An NHS mental health trust has seen improvements in the amount of disciplinary action and assaults on staff after developing a “just culture” approach to investigating incidents.

Mersey Care Foundation Trust has become one of the first organisations in the service to take steps to implement a just culture approach and develop a system learning attitude.

Joe Rafferty

Joe Rafferty: ‘Being open and transparent reduces costs and means money can go back to the front line’

Chief executive Joe Rafferty said the trust knew it had to act after more than 200 senior clinicians at the trust told managers they feared being victimised if something went wrong. “That was a real moment for us. It didn’t matter whether that was real or a perception, we had to deal with it,” he said.

The trust now seeks to investigate what happened after an incident and why, rather than starting with who was involved and whether they were at fault. Staff involved in incidents are encouraged to contribute to investigations and families are involved where appropriate.

Mr Rafferty said: “It’s about a new attitude and beliefs. We needed to understand and develop the concept of a learning organisation. We are moving away from phrases like ‘tribunals’ and ‘witnesses’; this is language borrowed from the justice system where the focus is on who, not what. The who question may come later but if you start with that then you’re starting from a position of saying someone is responsible.”

The trust, which has more than 750 beds and 36 sites, has seen the number of disciplinary cases against staff within its secure division fall to zero by April this year, from 30 in January 2016. It has also seen falls in the numbers of staff suspended and the time taken to carry out investigations.

Although the trust cannot prove causation between its work on just culture and wider improvements, it has reported a 46 per cent fall in assaults on staff during the past year and a 50 per cent reduction in the percentage of assaults on staff resulting in harm. Work-related stress sickness has also fallen, saving the trust more than £240,000 in 2016-17.
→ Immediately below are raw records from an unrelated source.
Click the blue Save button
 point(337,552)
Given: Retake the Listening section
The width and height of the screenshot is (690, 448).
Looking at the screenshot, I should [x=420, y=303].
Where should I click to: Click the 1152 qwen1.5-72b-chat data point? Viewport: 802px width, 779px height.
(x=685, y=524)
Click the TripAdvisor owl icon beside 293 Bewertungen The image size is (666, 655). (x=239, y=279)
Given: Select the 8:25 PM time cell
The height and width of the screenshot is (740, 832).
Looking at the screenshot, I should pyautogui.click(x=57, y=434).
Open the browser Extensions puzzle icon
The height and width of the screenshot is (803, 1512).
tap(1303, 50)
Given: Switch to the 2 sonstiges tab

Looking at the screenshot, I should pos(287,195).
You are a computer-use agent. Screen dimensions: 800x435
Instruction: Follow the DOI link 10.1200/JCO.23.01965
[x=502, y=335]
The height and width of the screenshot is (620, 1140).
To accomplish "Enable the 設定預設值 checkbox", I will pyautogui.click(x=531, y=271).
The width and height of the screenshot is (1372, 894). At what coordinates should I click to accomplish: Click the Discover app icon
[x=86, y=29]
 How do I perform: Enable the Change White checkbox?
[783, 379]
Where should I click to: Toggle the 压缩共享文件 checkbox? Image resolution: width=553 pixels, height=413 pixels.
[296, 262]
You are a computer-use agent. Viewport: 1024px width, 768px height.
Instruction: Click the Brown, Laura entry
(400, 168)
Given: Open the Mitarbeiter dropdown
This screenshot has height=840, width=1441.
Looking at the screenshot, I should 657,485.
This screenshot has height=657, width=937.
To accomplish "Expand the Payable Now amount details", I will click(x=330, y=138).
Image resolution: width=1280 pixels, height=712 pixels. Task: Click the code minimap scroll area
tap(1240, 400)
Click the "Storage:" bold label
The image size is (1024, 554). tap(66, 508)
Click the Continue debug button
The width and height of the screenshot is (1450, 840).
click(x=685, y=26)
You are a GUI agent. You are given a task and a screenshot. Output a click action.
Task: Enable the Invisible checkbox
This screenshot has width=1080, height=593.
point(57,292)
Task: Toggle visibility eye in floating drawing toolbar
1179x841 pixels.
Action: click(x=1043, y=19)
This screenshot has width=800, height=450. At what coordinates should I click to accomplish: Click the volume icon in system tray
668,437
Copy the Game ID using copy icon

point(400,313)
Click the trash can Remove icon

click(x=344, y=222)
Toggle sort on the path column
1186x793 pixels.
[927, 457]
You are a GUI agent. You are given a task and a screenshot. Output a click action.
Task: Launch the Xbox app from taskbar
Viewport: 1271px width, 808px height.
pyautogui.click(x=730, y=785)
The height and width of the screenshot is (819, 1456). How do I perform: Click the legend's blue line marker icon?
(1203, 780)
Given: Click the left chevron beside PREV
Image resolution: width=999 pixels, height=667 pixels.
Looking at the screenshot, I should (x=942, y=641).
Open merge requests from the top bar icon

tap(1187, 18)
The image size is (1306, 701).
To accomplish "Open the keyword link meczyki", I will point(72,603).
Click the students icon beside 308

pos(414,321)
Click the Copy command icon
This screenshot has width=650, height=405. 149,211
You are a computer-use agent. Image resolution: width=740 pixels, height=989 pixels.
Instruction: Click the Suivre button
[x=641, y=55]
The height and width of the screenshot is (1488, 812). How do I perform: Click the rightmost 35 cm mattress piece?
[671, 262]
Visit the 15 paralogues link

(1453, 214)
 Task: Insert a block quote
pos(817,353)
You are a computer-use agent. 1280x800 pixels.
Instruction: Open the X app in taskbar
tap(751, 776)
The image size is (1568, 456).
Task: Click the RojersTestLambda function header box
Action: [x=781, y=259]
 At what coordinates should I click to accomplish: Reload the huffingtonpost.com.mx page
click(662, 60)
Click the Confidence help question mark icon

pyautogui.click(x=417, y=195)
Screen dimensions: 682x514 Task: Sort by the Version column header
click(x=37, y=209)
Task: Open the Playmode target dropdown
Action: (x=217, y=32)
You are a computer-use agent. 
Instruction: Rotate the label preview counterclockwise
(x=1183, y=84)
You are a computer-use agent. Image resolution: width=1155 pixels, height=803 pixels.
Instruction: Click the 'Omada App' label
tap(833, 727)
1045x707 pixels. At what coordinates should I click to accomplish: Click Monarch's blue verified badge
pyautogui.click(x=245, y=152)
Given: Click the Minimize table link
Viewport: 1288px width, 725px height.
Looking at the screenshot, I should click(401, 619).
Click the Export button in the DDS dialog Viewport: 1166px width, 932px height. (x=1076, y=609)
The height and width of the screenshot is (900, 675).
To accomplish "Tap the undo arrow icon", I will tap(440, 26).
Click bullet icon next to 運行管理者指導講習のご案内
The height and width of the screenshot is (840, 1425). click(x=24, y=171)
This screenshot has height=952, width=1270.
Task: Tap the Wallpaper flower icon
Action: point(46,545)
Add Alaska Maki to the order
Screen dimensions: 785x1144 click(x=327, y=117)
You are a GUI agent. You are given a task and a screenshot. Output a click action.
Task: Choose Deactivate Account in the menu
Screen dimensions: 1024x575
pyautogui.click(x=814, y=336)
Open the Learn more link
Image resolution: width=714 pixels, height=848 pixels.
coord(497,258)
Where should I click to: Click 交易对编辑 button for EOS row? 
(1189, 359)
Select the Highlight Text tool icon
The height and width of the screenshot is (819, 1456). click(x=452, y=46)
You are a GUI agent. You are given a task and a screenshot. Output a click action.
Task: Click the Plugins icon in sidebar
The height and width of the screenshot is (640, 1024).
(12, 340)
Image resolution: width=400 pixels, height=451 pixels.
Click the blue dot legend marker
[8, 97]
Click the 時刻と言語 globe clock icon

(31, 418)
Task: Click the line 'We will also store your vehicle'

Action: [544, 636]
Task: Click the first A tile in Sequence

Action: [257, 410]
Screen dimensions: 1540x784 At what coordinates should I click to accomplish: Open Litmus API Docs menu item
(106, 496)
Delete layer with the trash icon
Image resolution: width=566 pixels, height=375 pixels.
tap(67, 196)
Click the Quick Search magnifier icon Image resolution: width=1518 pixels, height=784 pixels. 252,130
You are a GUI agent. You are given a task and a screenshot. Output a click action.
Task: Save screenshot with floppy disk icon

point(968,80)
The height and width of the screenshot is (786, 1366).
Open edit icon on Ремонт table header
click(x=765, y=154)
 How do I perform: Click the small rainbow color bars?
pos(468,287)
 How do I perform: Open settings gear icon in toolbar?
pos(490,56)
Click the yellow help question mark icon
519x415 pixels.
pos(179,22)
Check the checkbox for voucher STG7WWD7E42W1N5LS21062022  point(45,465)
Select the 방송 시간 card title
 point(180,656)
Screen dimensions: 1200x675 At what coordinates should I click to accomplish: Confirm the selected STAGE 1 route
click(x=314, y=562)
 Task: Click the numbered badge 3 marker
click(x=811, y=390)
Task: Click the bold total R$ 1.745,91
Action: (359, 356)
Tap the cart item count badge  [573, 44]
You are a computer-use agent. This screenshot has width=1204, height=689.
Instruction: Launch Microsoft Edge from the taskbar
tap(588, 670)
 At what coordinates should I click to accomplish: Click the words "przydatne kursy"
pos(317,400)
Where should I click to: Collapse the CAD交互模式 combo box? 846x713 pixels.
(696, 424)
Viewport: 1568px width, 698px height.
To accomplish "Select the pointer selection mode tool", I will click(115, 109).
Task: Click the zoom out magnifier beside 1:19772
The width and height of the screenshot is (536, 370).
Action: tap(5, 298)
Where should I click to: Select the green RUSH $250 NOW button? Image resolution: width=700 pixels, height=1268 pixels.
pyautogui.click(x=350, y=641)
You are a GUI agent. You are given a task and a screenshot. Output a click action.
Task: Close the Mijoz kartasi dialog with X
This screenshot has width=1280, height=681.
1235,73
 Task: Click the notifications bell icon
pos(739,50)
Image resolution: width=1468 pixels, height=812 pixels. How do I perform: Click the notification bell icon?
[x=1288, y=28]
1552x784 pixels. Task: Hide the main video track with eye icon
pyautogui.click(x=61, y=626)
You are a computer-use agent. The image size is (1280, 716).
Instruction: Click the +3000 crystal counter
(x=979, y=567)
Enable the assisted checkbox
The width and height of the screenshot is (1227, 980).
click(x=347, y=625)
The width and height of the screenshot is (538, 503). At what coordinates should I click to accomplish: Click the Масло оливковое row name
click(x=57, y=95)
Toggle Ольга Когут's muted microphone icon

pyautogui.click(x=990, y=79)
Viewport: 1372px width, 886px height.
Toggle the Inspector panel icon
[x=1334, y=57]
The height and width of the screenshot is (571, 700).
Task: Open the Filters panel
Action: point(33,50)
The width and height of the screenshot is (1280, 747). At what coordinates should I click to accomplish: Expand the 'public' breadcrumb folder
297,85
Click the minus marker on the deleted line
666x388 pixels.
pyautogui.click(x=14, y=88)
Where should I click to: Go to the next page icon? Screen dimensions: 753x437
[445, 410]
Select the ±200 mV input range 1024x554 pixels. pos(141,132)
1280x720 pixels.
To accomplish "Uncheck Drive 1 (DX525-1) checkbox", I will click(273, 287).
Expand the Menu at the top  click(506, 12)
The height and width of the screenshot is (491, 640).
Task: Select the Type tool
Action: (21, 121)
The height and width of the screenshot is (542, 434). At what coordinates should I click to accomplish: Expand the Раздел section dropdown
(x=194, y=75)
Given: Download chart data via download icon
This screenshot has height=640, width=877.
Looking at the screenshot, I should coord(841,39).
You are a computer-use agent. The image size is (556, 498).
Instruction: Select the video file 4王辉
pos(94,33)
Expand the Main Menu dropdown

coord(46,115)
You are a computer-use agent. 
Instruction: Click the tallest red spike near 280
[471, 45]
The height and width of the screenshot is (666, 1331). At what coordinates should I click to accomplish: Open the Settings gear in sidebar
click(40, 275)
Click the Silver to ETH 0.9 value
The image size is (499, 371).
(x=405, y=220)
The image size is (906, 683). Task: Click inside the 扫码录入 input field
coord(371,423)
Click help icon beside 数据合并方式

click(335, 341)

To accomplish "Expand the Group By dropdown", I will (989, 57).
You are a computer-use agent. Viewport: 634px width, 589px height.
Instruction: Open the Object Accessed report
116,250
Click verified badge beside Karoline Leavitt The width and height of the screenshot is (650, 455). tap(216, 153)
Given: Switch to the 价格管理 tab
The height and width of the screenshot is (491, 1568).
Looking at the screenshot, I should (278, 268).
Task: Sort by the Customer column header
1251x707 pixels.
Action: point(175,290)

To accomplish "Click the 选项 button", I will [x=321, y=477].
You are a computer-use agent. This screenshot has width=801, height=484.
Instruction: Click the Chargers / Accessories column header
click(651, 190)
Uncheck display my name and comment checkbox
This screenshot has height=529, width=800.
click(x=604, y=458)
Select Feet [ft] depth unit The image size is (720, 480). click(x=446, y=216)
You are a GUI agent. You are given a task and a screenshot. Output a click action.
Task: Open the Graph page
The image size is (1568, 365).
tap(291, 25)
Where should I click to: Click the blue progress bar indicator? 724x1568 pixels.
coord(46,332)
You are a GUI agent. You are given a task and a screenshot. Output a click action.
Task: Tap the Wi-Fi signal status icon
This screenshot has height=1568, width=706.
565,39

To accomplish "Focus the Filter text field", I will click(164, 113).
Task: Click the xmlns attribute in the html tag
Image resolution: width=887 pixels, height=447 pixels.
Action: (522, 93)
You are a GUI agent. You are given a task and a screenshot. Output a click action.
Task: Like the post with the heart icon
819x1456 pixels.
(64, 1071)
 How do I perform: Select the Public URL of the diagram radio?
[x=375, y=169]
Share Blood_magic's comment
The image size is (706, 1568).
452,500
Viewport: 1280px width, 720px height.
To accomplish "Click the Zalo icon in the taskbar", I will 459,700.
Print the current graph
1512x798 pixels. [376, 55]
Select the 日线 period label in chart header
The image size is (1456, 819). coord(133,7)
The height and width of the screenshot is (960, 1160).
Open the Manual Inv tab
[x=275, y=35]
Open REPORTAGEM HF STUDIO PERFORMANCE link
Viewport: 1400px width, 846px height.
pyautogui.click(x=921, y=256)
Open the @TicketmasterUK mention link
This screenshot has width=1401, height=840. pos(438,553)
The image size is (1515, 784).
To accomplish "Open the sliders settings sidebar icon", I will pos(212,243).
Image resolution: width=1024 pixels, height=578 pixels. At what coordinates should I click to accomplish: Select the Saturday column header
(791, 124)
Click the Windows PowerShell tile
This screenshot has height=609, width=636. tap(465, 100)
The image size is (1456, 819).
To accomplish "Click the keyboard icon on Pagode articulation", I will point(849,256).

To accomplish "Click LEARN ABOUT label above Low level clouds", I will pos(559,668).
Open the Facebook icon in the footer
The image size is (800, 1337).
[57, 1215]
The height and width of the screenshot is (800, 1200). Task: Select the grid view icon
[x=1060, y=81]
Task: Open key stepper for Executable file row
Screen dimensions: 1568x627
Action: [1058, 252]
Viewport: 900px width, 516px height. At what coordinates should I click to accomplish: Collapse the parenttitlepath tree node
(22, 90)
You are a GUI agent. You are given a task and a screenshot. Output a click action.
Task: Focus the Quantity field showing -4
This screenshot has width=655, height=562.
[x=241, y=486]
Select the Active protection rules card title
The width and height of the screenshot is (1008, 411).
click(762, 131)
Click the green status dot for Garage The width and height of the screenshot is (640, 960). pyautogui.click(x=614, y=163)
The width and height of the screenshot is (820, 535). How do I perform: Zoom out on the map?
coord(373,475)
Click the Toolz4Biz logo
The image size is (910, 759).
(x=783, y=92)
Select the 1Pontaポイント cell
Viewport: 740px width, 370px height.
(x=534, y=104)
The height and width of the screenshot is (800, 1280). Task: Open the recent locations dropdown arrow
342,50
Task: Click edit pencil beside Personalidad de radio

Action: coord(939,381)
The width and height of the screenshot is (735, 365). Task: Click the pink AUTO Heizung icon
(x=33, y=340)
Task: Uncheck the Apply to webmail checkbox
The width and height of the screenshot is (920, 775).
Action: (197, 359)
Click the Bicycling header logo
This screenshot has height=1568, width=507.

The project has drawn on the work of Professor Sidney Dekker, from Griffith University in Queensland, Australia. His book Just Culture set out a different approach to learning from incidents, emphasising the benefits of a restorative approach rather than a retributive system. Professor Dekker visited the trust this month to critique its work and plans to return next year to provide more support.

Mr Rafferty said: “I have often heard [just culture] talked about in the NHS but it remains elusive. It’s really about changes to human behaviour. Just culture is the oil in the engine. It’s the lubricant that makes all the other things work off each other and over time they become greater than the sum of their parts.

“It is absolutely not an ‘anything goes’ culture. We think just culture supports the demands for accountability. We look at what do we need to do and who do we need to work with to prevent incidents happening again. When you consider some of the scandals in the NHS an approach like that would have stopped an awful lot of people from suffering an awful lot of heartache.”

“Maintaining a closed culture just racks the cost up and puts patients and their loved ones through hell, frankly. Being more open and transparent reduces costs and means money can go back into the front line. That’s a message our staff are beginning to understand.”

Mr Rafferty said the approach at Mersey Care had been possible because the trust board fully backed the idea. He said: “It would be really hard for an individual leader in an organisation to do this but if the board has the will to do this then there is no reason why an organisation couldn’t do the same. There is nothing special about our circumstances.”